If your right eye twitches you will see a friend, if it's your left eye that twitches you'll see an enemy.

When dressmaking it's believed to be bad luck to sew the left-hand sleeve onto a garment before the right sleeve.

When leaving to go on a journey, if your right foot itches you're bound to have a good journey. If your left foot itches it will end in sorrow.

It is thought to be bad luck to pass a drink to another person with your left-hand or anti-clockwise around a table.


----------



## psargeant (Aug 1, 2004)

My father was left handed, but broken of it and forced to use his right hand instead by my grandmother who shared some of these beliefs...


----------



## Sturdyman (Oct 30, 2009)

I started out left handed. My mother who was a teacher and who I consider to be a progressive individual changed me to a righty. Old lore dies hard.


----------



## 454casull (Jan 7, 2005)

Yep the old lefty you're a witch bit! I feel that I was a 100% natural lefty but in the day (almost 49) we were taught by our parents and what they were influenced you. I'm left eye dominant but eat, right and bowl right handed. I shoot a firearm right as well but I think that is from TV, too many shoot em up movies (westerns!). I can shoot a bow almost as good right handed as I can left but that is from all the tuning work. Let's face it...I'm all messed up!


----------



## mag41vance (Mar 13, 2008)

To the point:
Left handers are freaks and should not be allowed to: Vote, own property, Give opinions, play musical instruments, fish, ....the list goes on........!:rant: 



:set1_rolf2:


----------



## Morisato (Jan 13, 2010)

My older brother was supposedly left handed and my mother forced him to go right. This is my older brother so I don't know if this story is particularly true or not... it was just something I think I may have been told at one point.
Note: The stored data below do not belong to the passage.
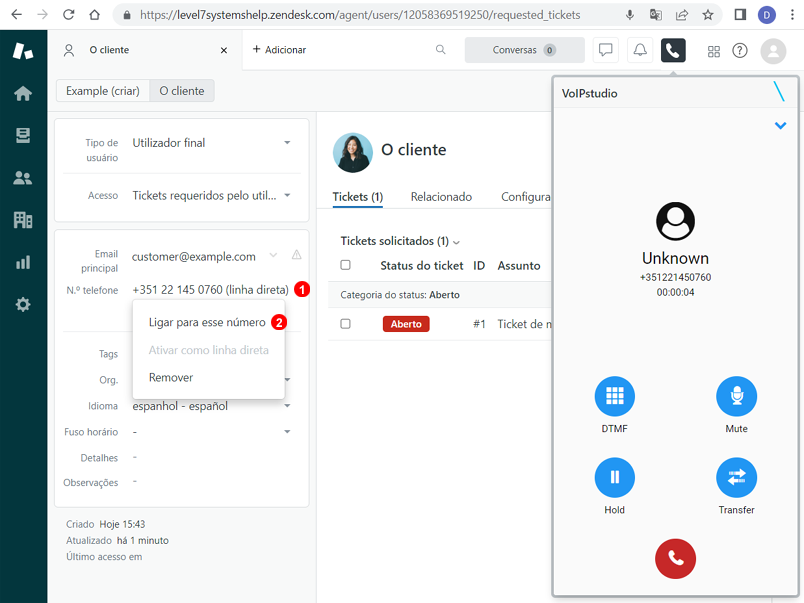The width and height of the screenshot is (804, 603).
Task: Open the DTMF keypad in VoIPstudio
Action: [x=614, y=395]
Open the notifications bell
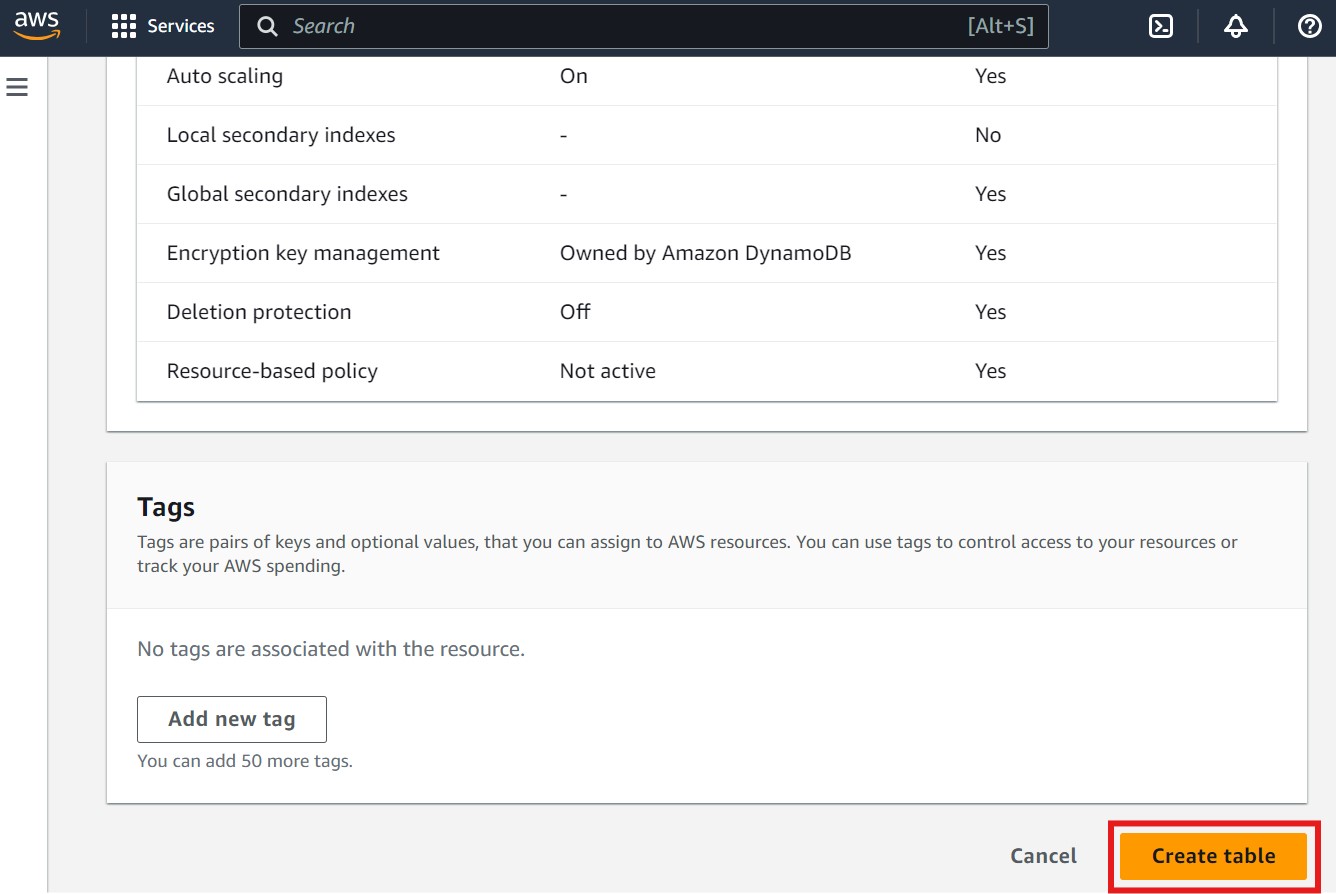 tap(1235, 26)
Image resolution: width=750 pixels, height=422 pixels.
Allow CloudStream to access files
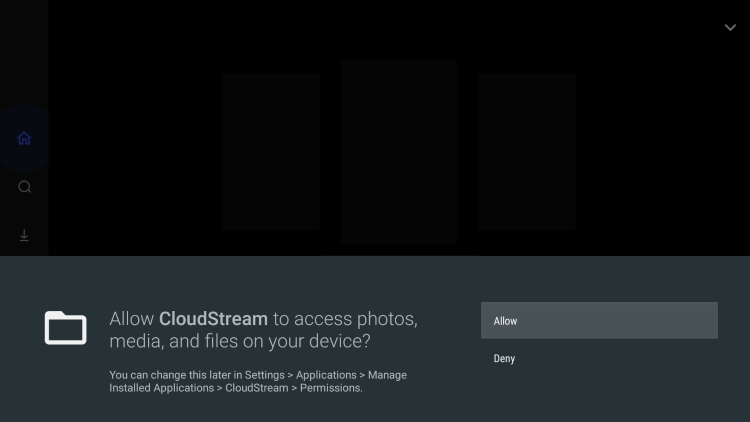599,321
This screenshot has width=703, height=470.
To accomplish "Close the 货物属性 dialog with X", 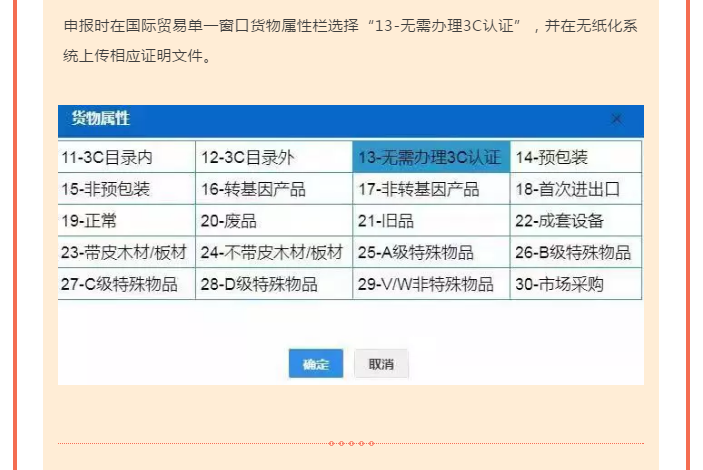I will [x=616, y=119].

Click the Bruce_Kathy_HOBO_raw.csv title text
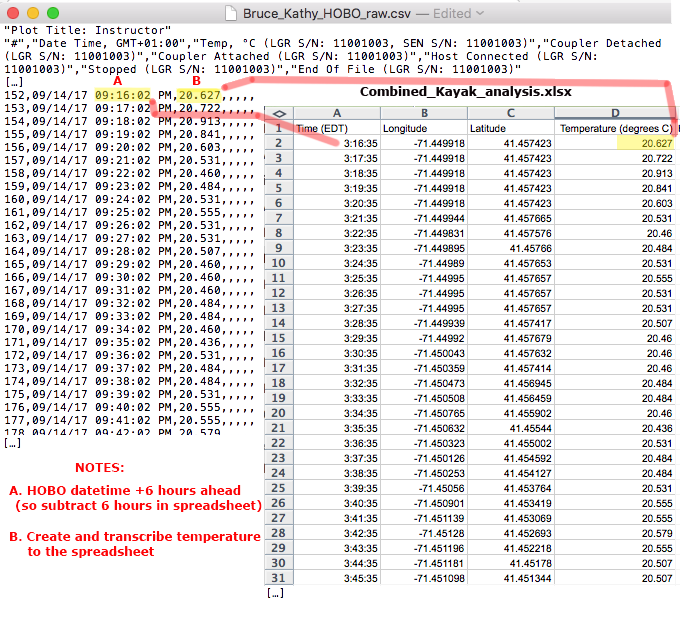325,13
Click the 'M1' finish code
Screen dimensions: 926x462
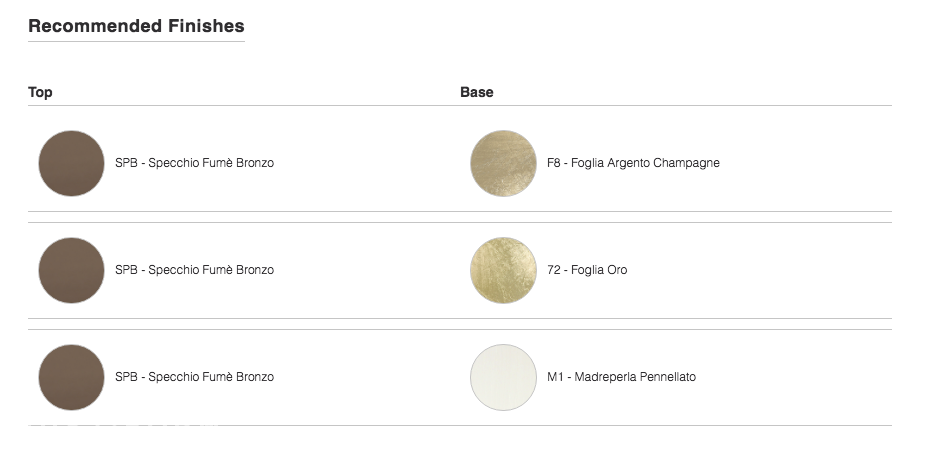[x=555, y=377]
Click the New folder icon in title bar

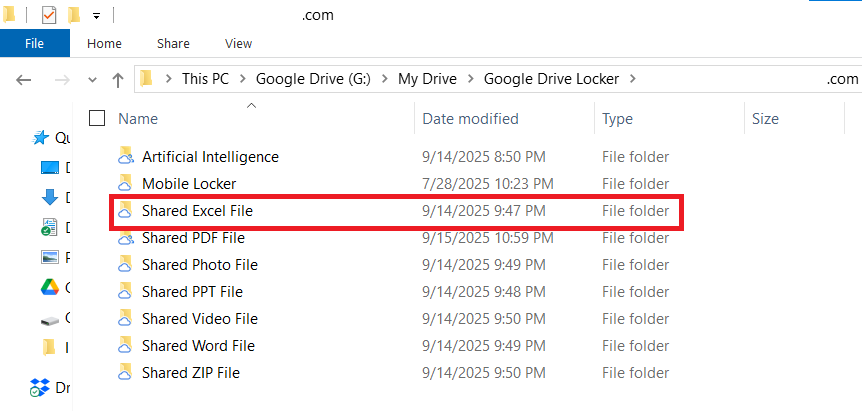click(74, 16)
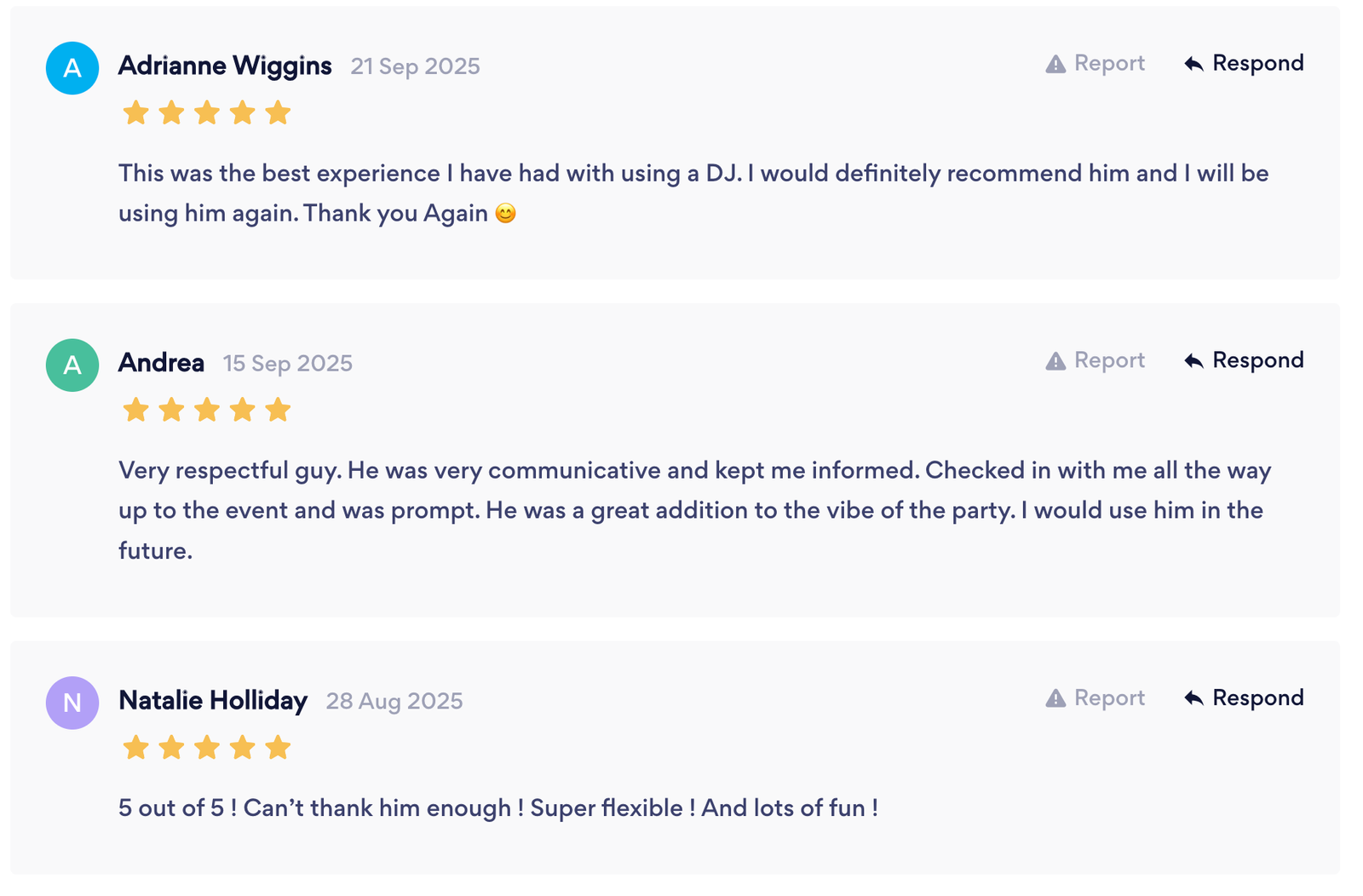Click the Adrianne Wiggins reviewer name

[x=225, y=66]
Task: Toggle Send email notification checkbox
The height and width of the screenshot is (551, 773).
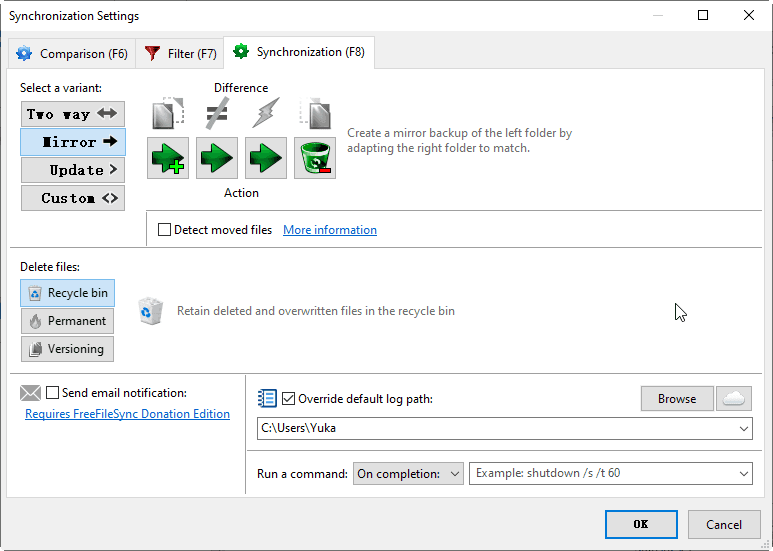Action: [53, 393]
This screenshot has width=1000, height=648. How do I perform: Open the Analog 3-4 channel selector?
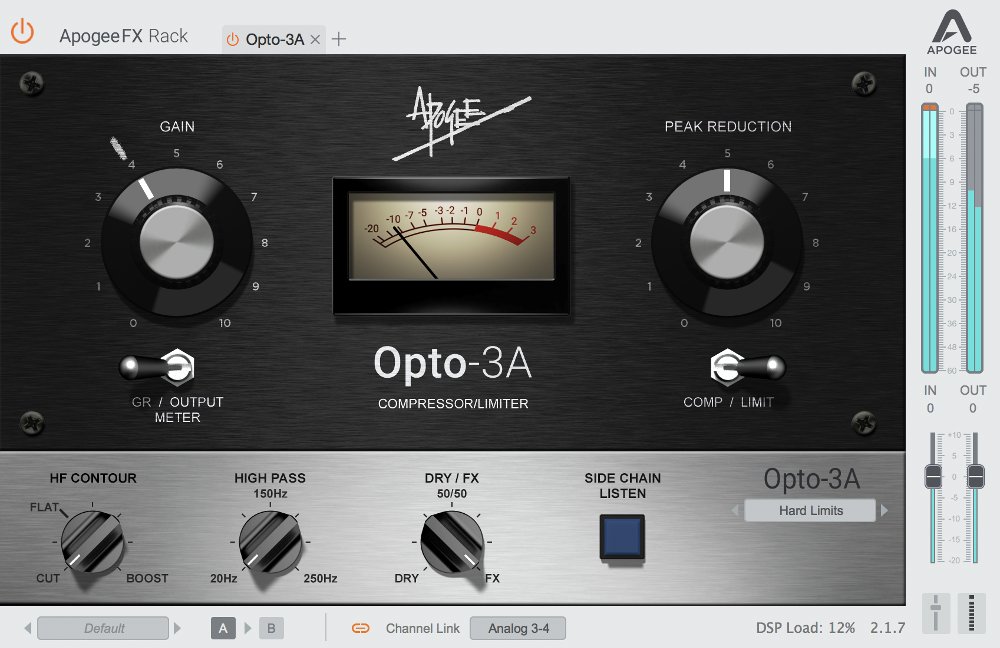(x=517, y=628)
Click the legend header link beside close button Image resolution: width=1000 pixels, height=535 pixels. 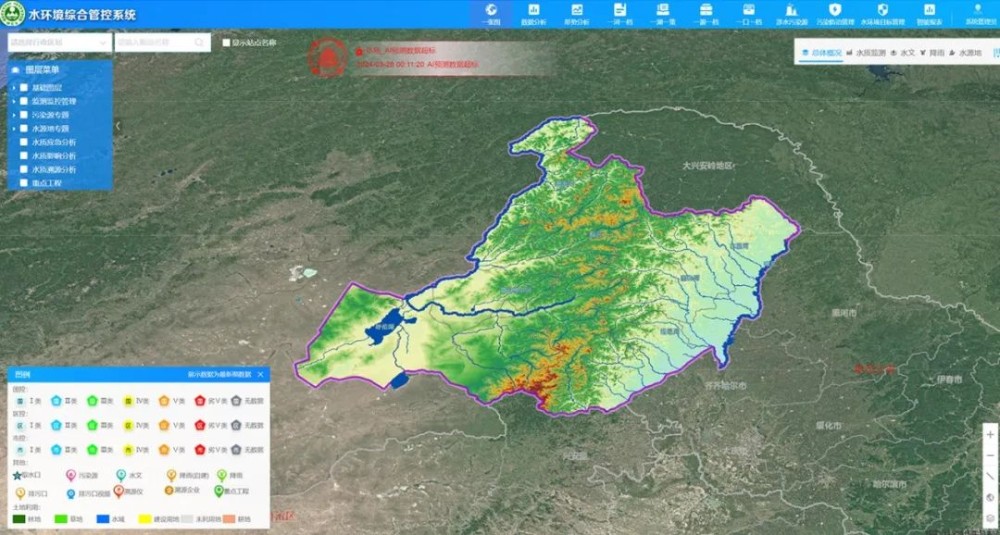219,374
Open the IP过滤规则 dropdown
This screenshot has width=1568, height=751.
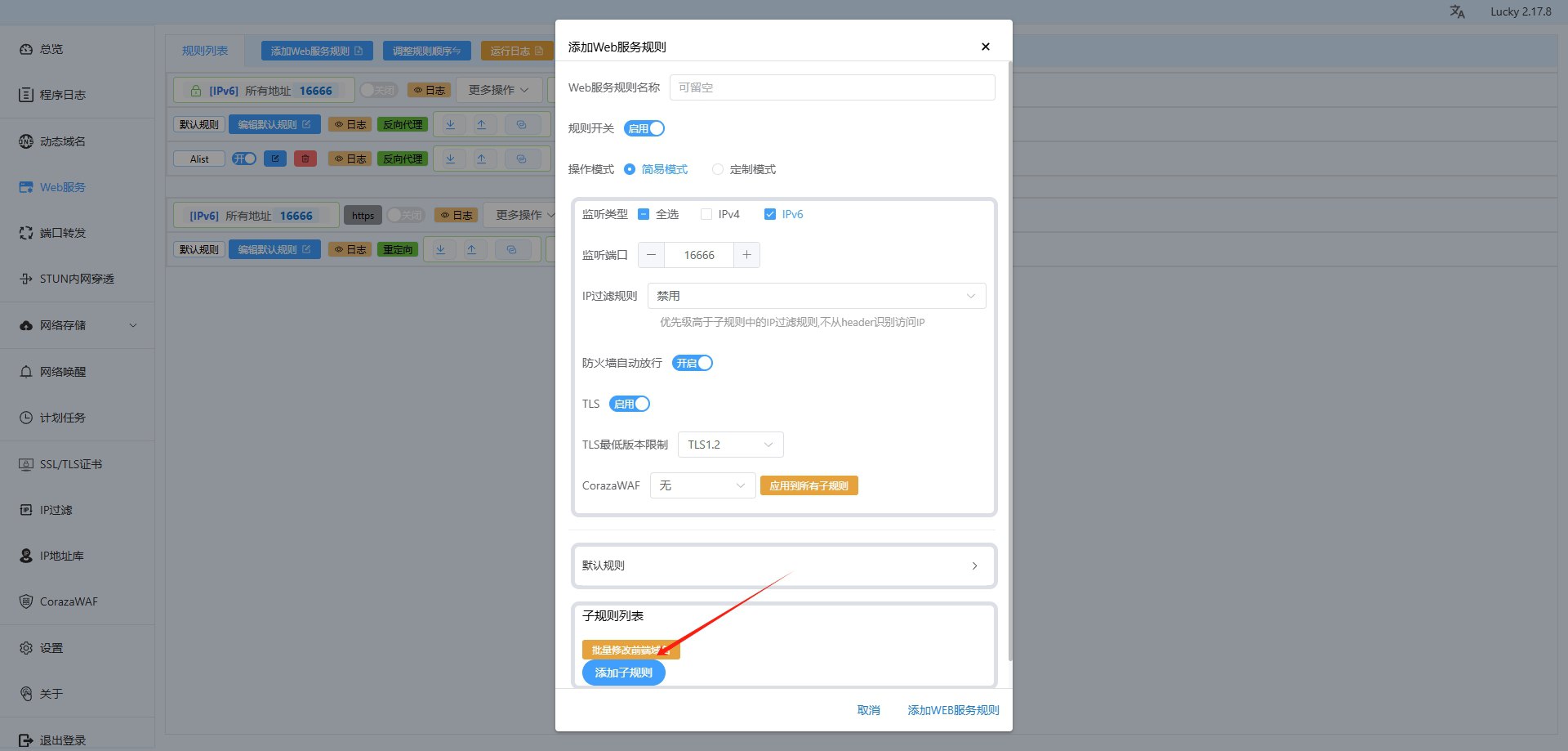(x=816, y=296)
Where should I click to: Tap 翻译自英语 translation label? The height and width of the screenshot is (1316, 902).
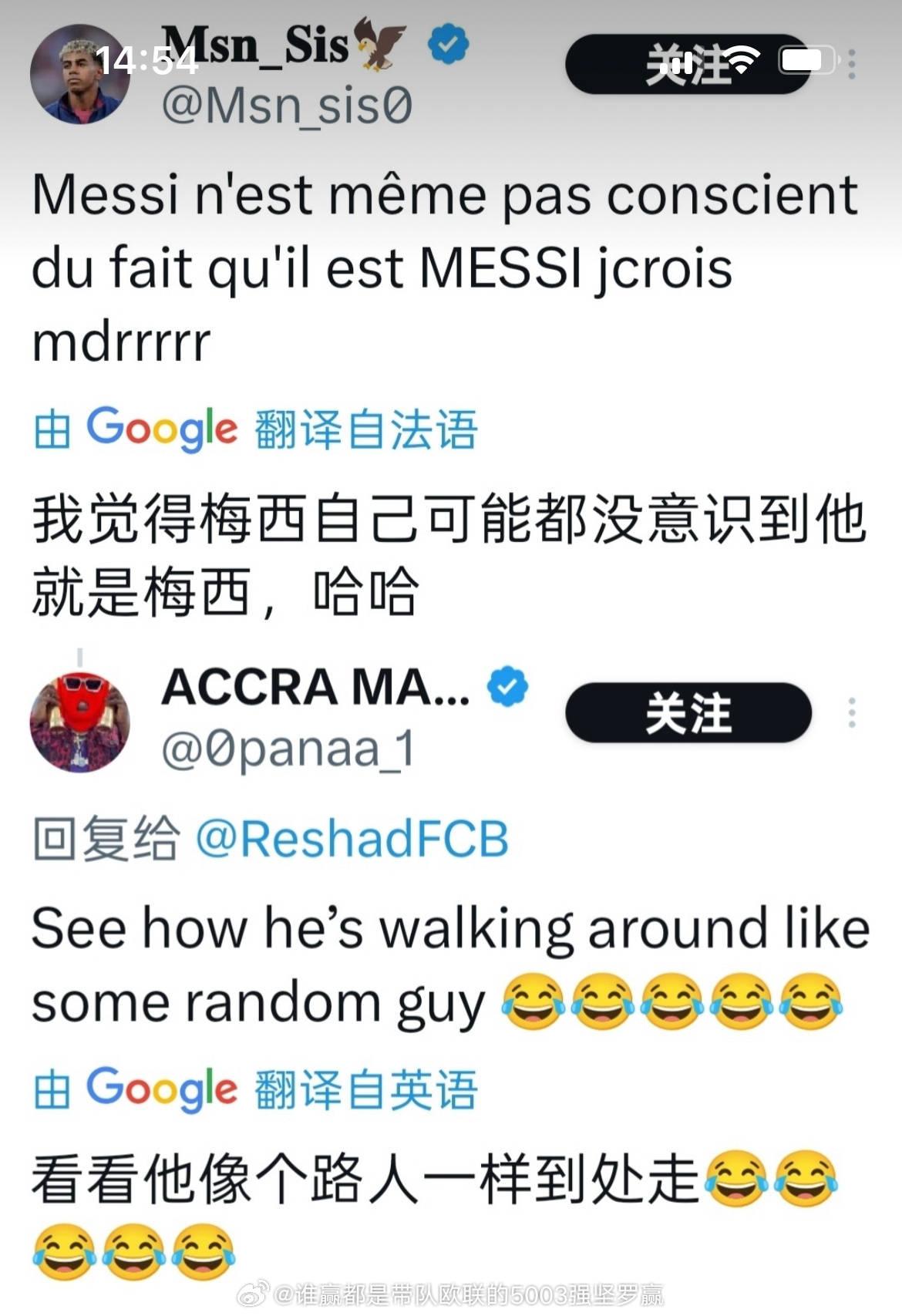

I remember my sister's friend had a dream that an angel came to visit her and she got scared because the angel was left handed.


----------



## bambieslayer (Apr 7, 2010)

yea I'm a natural lefty too but the nuns beat that out of me w/ a ruler when I was a kid now I'm pretty much ambidextrous shoot right because lefty gear is harder to get cheap/used now I can afford new but don,t change what works


----------



## Archer E (Apr 14, 2010)

??? Dude where do you find archery books from the 1800's?


----------